Exercise goal:
Pull out every line of the material below that contains the string "FLOOR", matching uppercase and lowercase exactly.
── Dataset content ──
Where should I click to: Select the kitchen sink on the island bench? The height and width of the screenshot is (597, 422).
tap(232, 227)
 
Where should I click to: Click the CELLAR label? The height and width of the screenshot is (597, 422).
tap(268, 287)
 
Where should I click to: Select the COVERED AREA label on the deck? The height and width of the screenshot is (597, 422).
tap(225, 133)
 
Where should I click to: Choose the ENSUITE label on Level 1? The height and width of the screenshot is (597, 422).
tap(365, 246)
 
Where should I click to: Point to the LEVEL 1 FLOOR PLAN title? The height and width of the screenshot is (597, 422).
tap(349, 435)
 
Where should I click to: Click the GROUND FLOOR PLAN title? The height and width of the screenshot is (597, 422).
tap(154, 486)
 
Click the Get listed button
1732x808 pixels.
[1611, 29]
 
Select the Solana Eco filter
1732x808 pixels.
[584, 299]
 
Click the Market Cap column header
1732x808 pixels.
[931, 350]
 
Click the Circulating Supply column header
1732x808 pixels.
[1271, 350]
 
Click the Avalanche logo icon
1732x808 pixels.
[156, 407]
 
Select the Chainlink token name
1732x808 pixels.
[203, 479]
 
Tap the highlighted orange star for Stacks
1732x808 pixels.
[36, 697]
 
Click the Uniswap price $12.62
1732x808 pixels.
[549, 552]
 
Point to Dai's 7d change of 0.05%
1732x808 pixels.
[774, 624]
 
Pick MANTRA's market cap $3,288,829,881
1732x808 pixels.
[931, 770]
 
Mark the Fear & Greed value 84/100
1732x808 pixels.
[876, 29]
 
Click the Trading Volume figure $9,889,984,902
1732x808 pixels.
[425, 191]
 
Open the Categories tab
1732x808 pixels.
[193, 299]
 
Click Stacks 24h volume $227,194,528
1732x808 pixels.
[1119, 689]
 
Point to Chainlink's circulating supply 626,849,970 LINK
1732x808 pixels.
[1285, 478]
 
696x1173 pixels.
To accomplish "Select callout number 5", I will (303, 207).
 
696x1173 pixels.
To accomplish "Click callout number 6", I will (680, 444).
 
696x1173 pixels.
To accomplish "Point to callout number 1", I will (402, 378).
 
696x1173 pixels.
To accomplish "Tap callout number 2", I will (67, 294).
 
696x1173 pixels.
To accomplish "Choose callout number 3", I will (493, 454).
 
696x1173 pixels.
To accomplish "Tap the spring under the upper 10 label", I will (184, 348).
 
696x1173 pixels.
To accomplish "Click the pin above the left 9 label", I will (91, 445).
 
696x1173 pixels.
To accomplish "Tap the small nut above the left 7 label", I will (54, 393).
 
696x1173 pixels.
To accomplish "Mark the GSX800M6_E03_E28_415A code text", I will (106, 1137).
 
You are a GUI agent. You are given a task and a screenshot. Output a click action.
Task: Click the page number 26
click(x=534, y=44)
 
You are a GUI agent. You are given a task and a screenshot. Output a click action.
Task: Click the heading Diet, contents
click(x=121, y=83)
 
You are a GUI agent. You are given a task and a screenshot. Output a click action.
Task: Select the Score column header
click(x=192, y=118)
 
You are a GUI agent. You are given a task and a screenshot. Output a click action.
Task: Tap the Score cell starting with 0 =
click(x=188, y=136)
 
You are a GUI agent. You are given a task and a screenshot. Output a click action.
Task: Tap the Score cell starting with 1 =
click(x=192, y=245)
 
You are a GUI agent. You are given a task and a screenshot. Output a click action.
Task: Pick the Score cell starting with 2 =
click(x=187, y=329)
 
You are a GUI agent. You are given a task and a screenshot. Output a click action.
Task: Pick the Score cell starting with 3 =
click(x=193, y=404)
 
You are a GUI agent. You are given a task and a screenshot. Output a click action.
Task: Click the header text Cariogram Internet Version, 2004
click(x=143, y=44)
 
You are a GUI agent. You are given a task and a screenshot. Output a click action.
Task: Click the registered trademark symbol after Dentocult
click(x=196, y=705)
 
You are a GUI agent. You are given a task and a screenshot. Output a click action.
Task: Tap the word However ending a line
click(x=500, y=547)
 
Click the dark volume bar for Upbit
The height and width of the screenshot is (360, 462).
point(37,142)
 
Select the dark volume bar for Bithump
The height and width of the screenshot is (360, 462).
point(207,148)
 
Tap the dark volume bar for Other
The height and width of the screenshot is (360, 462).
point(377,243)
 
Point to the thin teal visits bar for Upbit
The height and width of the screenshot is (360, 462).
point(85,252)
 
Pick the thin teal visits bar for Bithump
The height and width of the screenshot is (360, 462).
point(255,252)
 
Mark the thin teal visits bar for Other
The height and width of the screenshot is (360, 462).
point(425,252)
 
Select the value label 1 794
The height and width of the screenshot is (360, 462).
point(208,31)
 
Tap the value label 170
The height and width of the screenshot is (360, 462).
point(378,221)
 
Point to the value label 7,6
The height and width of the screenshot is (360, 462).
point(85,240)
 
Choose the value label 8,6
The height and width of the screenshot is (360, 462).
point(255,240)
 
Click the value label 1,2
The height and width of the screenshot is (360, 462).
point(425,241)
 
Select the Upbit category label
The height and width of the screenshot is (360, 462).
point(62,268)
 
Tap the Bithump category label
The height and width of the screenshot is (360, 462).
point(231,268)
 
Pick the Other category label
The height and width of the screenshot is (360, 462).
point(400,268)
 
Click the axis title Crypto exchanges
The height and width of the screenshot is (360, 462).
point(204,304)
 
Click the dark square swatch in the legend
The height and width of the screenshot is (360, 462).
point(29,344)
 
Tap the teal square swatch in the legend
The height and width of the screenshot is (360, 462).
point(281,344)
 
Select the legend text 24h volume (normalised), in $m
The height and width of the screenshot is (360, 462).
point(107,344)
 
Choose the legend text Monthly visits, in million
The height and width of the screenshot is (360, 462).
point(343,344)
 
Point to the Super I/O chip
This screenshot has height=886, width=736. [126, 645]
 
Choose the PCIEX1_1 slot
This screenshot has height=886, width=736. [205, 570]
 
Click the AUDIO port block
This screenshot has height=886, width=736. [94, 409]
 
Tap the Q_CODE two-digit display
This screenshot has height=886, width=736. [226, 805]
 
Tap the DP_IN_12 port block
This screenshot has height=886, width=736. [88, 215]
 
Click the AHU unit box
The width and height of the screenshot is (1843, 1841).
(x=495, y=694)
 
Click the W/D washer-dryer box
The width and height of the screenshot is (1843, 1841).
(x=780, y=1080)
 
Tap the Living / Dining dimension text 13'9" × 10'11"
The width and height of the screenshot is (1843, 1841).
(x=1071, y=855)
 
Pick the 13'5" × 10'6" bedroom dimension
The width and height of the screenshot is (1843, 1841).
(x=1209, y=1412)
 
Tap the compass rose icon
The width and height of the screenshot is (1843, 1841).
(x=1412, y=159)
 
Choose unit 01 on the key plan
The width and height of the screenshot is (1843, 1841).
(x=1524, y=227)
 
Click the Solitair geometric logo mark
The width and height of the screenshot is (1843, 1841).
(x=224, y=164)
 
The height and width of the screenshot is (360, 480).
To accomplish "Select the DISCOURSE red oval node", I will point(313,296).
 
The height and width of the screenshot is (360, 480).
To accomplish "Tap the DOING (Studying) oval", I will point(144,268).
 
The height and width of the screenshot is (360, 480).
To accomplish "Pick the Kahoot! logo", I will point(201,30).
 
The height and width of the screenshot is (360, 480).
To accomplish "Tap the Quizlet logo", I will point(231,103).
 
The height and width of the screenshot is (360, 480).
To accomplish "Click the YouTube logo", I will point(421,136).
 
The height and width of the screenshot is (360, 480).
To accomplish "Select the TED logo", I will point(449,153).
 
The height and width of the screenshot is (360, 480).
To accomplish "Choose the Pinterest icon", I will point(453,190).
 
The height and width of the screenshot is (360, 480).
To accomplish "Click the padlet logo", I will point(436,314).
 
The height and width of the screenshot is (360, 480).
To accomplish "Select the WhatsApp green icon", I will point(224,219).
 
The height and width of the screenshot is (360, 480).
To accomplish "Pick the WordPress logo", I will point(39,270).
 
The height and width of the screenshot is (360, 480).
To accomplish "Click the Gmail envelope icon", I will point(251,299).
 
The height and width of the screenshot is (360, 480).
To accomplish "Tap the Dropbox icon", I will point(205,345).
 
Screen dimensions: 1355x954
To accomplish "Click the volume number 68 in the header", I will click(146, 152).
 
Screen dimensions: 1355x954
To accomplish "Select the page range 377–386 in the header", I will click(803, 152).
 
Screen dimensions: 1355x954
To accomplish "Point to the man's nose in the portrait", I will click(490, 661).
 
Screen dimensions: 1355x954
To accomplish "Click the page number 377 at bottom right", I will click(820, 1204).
───
Answer to this task:
Where should I click to: Point to the LEVEL 1 FLOOR PLAN title? The height and width of the screenshot is (597, 422).
Where should I click to: Click the GROUND FLOOR PLAN title? The height and width of the screenshot is (597, 422).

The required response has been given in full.